According to the Exchange, the purpose of this rule is to enable AIM companies, where appropriate, to continue to access the benefits of the market following a fundamental disposal. However, the previous Rule 15 resulted in some companies remaining on the market with limited cash balances which were insufficient to enable meaningful investments or facilitate the functioning of a fair and orderly market in that company’s securities.
Rule 15 has therefore been amended to provide that an AIM company that becomes a cash shell following a fundamental disposal will no longer automatically be treated as an investing company but will instead be regarded as an AIM Rule 15 cash shell. Within six months of becoming an AIM Rule 15 cash shell, the AIM company must make an acquisition or acquisitions which constitute a reverse takeover under Rule 14. For the purposes of this rule only, becoming an investing company pursuant to Rule 8 (including the associated raising of funds as specified in Rule 8) will be treated as a reverse takeover and the provisions of Rule 14 will apply, including the requirement to publish an admission document. If an AIM Rule 15 cash shell does not complete a reverse takeover within six months as required, the Exchange will suspend trading in that company’s securities.
Where an AIM Rule 15 cash shell does not intend or wish to undertake a reverse takeover in accordance with Rule 15, the Exchange expects it to obtain shareholder approval to cancel its admission to AIM in accordance with Rule 41 and to consider how best to return any remaining funds to shareholders.
A new definition of “AIM Rule 15 cash shell” has been added to the Glossary terms accordingly.

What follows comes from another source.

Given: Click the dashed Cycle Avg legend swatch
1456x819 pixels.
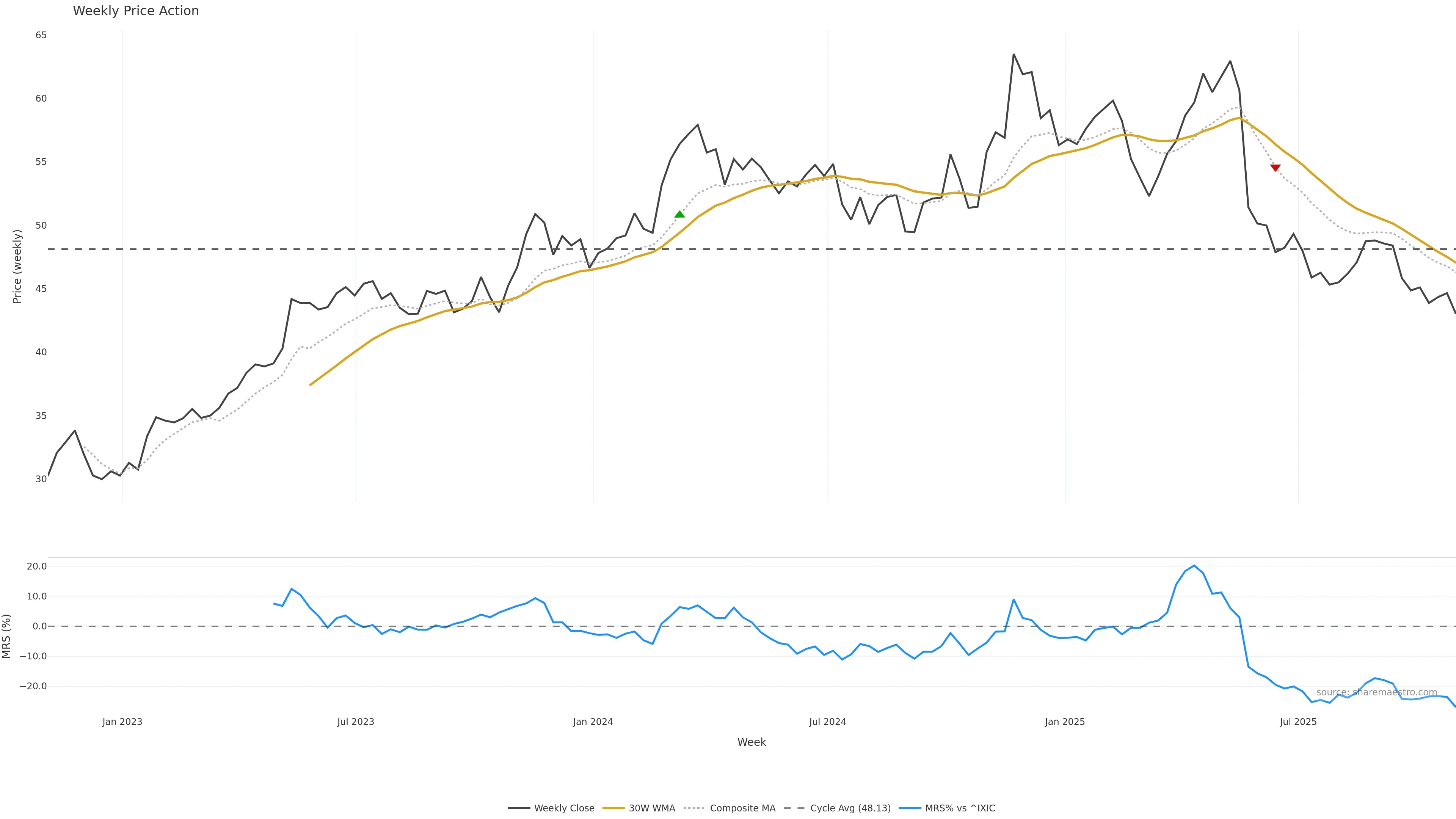Looking at the screenshot, I should click(x=794, y=808).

Changes to the AIM Note for Investing Companies
As a result of the above changes to the AIM Rules, consequential changes have been made to paragraph 5.2 of the AIM Note for Investing Companies, including adding a confirmation that cash funds resulting from a fundamental disposal under Rule 15 will usually be considered independent for the purposes of satisfying the equity fundraising requirements under Rule 8.
This means six months to go to find a deal otherwise they get struck off permanently.|
|Zox is getting cuddled|
|Very small gamble on this some before tick up, some after.|
|Yesterday the zinc price touched $2,300, for what it is worth when it comes to ZOX.|
|It seems to me after these two big Buy´s all the other trades for the rest of the day were also Buy´s so if nothing else has brought a little confidence back into ZOX.|
|Looking better was several pence no too long ago let's hope the bod pull that rabbit out|
|mally - I think approximately 3.4% of shares in issue.

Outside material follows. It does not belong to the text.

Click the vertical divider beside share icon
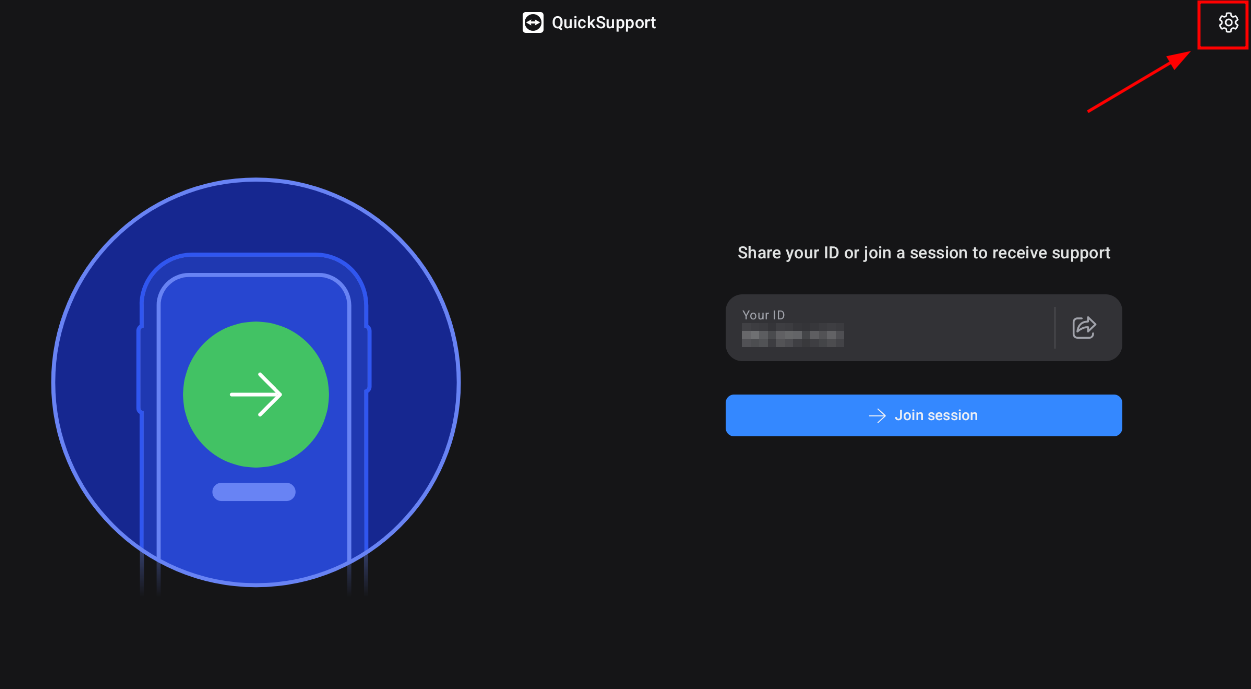This screenshot has width=1251, height=689. (x=1055, y=327)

Current major share holders in ZOX
SR Global Fund LP: .........17.53%
Harold N McCawley:...........8.67%
Charles Stanley Group Plc:...7.29%
|sinificant amount still for a 1mill mcap this could really fly on good news|
|It seems to me they were two trades at slightly different prices and they both seem as Buy´s to me.
Saying that the total value for the 7M shares is less than £40,000.|
|are you talking about the 3.5M roll over?